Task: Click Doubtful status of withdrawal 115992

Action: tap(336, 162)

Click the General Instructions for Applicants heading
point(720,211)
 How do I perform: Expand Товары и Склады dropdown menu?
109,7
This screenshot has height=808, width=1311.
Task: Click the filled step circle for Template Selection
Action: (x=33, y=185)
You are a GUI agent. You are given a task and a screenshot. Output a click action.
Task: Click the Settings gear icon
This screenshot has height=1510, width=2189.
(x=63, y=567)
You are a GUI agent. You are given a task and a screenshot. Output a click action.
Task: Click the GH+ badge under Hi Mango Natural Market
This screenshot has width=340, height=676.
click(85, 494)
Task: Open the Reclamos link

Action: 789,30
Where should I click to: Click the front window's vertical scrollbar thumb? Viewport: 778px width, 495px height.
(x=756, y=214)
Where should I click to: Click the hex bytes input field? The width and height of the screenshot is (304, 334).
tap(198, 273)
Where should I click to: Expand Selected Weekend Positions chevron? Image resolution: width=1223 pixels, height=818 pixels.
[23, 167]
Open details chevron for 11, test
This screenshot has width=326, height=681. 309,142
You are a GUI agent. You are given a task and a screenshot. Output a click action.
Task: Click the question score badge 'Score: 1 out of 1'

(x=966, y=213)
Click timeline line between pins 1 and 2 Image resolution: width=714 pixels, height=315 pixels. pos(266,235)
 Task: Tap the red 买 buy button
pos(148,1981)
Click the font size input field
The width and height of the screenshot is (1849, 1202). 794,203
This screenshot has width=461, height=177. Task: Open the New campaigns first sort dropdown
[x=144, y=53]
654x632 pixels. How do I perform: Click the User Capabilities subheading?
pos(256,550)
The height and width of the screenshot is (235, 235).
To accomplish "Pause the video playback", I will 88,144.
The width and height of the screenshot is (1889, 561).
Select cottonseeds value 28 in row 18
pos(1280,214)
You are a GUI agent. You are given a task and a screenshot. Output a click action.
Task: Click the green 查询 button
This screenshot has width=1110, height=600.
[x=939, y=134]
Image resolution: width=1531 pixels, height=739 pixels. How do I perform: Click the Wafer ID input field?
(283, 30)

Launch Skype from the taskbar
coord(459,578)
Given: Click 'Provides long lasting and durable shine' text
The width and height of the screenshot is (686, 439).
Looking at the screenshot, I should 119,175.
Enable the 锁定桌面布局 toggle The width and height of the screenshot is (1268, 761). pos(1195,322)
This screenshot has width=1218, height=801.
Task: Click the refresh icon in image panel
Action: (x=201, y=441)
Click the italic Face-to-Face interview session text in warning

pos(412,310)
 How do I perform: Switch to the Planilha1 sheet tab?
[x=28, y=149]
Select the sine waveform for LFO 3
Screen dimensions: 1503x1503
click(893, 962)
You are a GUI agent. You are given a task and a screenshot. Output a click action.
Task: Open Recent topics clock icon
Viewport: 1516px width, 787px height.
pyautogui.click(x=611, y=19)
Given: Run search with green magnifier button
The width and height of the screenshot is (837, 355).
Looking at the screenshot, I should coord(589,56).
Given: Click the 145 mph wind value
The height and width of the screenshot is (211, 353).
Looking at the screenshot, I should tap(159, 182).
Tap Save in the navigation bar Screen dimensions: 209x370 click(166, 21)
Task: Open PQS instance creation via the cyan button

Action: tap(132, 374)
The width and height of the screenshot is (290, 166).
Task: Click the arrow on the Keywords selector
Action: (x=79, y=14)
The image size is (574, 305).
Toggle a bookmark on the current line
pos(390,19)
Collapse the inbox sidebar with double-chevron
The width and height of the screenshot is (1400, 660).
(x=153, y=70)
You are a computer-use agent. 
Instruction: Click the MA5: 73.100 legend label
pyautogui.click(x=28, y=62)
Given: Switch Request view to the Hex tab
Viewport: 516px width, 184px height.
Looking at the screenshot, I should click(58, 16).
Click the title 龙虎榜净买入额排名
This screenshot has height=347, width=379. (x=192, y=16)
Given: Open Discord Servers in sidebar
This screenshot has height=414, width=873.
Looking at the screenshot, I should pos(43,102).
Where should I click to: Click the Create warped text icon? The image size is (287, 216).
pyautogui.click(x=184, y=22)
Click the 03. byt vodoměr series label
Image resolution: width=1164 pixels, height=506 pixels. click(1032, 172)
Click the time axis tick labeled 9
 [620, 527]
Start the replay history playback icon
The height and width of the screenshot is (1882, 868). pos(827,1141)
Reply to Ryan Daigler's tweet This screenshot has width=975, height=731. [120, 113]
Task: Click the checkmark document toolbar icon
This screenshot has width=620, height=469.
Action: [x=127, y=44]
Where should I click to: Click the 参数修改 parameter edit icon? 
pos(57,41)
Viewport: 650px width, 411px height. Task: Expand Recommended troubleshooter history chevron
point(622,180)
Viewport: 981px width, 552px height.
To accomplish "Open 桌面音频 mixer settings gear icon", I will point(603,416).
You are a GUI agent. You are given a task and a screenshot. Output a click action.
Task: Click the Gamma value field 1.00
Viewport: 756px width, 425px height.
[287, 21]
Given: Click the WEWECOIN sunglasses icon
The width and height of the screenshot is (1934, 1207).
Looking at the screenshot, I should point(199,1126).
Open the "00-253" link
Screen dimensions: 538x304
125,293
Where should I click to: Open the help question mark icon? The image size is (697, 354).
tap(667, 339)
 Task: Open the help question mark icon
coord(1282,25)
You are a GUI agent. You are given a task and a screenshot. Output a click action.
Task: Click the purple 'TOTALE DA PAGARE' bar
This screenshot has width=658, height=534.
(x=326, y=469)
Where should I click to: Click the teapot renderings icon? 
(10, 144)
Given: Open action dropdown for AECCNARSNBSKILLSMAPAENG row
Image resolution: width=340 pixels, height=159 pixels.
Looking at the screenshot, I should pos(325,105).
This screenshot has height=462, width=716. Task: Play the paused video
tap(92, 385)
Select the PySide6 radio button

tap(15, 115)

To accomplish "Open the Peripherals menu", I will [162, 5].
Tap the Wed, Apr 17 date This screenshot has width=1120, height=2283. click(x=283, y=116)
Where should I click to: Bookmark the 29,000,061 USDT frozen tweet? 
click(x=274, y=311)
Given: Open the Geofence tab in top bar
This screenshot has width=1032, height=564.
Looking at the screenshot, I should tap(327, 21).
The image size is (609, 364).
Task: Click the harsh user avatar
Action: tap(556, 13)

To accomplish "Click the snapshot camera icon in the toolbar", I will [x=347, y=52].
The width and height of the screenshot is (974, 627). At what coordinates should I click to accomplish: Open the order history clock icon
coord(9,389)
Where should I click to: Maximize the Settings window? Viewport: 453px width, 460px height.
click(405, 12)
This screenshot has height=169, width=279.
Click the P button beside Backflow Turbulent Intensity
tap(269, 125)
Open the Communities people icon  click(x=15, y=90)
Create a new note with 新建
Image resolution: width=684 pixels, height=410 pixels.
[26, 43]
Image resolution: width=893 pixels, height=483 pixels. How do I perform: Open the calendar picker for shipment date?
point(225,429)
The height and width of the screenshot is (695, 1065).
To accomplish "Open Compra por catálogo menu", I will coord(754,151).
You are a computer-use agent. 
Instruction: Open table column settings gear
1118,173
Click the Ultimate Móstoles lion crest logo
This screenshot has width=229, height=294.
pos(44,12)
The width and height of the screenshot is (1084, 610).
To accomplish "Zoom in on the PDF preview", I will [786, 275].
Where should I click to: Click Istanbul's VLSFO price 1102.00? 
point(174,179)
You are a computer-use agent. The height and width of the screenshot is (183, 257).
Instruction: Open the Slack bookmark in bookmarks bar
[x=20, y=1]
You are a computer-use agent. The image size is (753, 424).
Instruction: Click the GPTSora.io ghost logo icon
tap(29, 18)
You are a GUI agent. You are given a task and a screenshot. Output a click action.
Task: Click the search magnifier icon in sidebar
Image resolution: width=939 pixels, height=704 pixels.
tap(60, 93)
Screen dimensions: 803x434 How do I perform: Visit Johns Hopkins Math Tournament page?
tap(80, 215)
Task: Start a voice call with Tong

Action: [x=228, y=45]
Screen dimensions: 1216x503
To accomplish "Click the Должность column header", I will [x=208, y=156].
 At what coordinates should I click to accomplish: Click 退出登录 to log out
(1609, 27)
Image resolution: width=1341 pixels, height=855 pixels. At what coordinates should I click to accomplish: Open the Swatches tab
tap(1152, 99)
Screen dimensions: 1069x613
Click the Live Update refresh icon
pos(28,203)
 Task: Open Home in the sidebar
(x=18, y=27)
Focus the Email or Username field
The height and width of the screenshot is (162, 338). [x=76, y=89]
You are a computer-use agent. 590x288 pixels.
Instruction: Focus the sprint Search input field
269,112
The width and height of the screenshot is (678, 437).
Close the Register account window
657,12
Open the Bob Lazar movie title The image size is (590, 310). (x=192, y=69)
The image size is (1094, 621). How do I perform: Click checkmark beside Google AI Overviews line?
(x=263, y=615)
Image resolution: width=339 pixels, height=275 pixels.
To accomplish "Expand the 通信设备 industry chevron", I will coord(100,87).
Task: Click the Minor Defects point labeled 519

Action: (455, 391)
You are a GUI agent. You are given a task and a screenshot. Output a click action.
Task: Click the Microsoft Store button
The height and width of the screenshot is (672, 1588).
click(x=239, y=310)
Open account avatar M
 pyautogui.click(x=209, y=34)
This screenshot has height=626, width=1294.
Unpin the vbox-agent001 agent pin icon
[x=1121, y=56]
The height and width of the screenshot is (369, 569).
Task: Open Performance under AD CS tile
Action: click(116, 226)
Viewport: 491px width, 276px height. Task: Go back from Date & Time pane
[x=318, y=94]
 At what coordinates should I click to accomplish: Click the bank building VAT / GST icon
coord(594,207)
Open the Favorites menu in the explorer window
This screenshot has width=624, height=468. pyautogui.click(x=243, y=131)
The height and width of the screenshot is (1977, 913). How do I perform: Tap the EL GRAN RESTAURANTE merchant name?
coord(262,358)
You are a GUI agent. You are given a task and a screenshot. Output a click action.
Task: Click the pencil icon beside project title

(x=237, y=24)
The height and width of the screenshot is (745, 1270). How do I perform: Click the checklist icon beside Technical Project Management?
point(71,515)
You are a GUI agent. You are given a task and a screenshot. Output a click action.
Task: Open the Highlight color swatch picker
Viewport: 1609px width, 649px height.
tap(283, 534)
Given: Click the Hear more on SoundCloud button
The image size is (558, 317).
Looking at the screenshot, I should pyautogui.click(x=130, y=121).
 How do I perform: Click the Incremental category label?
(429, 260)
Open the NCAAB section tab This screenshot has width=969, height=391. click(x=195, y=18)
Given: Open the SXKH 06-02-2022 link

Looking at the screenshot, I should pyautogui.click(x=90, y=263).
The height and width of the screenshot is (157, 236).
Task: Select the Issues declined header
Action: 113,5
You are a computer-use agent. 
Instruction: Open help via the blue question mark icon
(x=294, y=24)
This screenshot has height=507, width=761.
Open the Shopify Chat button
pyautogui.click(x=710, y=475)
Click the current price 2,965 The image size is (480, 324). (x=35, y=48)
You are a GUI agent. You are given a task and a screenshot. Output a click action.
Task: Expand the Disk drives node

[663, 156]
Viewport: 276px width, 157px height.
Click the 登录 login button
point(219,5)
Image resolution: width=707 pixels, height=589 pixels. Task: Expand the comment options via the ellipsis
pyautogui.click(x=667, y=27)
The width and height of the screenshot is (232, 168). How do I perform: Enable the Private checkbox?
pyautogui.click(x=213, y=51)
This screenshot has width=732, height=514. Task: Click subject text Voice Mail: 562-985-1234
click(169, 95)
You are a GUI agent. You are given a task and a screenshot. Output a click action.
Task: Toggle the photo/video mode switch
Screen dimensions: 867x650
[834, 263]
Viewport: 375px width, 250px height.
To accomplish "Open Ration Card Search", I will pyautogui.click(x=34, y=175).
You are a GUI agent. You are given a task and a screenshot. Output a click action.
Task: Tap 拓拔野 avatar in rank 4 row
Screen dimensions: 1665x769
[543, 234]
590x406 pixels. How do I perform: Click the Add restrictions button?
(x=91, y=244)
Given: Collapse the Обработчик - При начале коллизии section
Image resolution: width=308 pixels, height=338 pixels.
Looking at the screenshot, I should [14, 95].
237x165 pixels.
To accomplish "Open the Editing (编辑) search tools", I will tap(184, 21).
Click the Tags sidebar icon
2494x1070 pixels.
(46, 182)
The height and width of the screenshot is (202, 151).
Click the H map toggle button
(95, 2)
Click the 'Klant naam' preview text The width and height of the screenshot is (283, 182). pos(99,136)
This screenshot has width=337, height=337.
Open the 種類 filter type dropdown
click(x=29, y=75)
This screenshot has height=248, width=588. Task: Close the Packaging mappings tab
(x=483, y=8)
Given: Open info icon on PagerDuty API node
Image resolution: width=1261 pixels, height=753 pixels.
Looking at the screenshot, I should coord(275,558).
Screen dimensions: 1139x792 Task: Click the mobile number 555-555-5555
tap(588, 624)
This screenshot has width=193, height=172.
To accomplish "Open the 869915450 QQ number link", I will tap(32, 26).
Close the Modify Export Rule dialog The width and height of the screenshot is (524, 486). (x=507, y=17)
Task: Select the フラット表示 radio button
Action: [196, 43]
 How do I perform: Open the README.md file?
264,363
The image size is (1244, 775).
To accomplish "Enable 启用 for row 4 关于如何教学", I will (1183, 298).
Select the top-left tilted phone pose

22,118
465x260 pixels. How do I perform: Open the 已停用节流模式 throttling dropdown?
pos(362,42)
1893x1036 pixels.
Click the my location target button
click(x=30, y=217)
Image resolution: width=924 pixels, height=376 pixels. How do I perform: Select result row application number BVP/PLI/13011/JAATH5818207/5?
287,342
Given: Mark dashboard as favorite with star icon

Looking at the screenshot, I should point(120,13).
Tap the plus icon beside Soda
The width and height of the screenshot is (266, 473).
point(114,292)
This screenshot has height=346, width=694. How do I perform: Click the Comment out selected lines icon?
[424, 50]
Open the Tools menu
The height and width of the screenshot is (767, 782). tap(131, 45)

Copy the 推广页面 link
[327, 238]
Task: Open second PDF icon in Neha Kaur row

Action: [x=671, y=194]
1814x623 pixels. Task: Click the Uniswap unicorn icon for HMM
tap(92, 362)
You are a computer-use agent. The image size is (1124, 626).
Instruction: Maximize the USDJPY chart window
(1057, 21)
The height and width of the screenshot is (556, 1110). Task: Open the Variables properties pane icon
--- --- ---
WORK TO COMPLETE:
Reproduce the lines above verbatim, from the line with "Where should I click to: Click Istanbul's" to the line with "pyautogui.click(x=209, y=34)", both included.

TASK OUTPUT:
Where should I click to: Click Istanbul's VLSFO price 1102.00? 
point(174,179)
You are a computer-use agent. The height and width of the screenshot is (183, 257).
Instruction: Open the Slack bookmark in bookmarks bar
[x=20, y=1]
You are a computer-use agent. The image size is (753, 424).
Instruction: Click the GPTSora.io ghost logo icon
tap(29, 18)
You are a GUI agent. You are given a task and a screenshot. Output a click action.
Task: Click the search magnifier icon in sidebar
Image resolution: width=939 pixels, height=704 pixels.
tap(60, 93)
Screen dimensions: 803x434 How do I perform: Visit Johns Hopkins Math Tournament page?
tap(80, 215)
Task: Start a voice call with Tong

Action: [x=228, y=45]
Screen dimensions: 1216x503
To accomplish "Click the Должность column header", I will [x=208, y=156].
 At what coordinates should I click to accomplish: Click 退出登录 to log out
(1609, 27)
Image resolution: width=1341 pixels, height=855 pixels. At what coordinates should I click to accomplish: Open the Swatches tab
tap(1152, 99)
Screen dimensions: 1069x613
Click the Live Update refresh icon
pos(28,203)
 Task: Open Home in the sidebar
(x=18, y=27)
Focus the Email or Username field
The height and width of the screenshot is (162, 338). [x=76, y=89]
You are a computer-use agent. 590x288 pixels.
Instruction: Focus the sprint Search input field
269,112
The width and height of the screenshot is (678, 437).
Close the Register account window
657,12
Open the Bob Lazar movie title The image size is (590, 310). (x=192, y=69)
The image size is (1094, 621). How do I perform: Click checkmark beside Google AI Overviews line?
(x=263, y=615)
Image resolution: width=339 pixels, height=275 pixels.
To accomplish "Expand the 通信设备 industry chevron", I will coord(100,87).
Task: Click the Minor Defects point labeled 519

Action: (455, 391)
You are a GUI agent. You are given a task and a screenshot. Output a click action.
Task: Click the Microsoft Store button
The height and width of the screenshot is (672, 1588).
click(x=239, y=310)
Open account avatar M
 pyautogui.click(x=209, y=34)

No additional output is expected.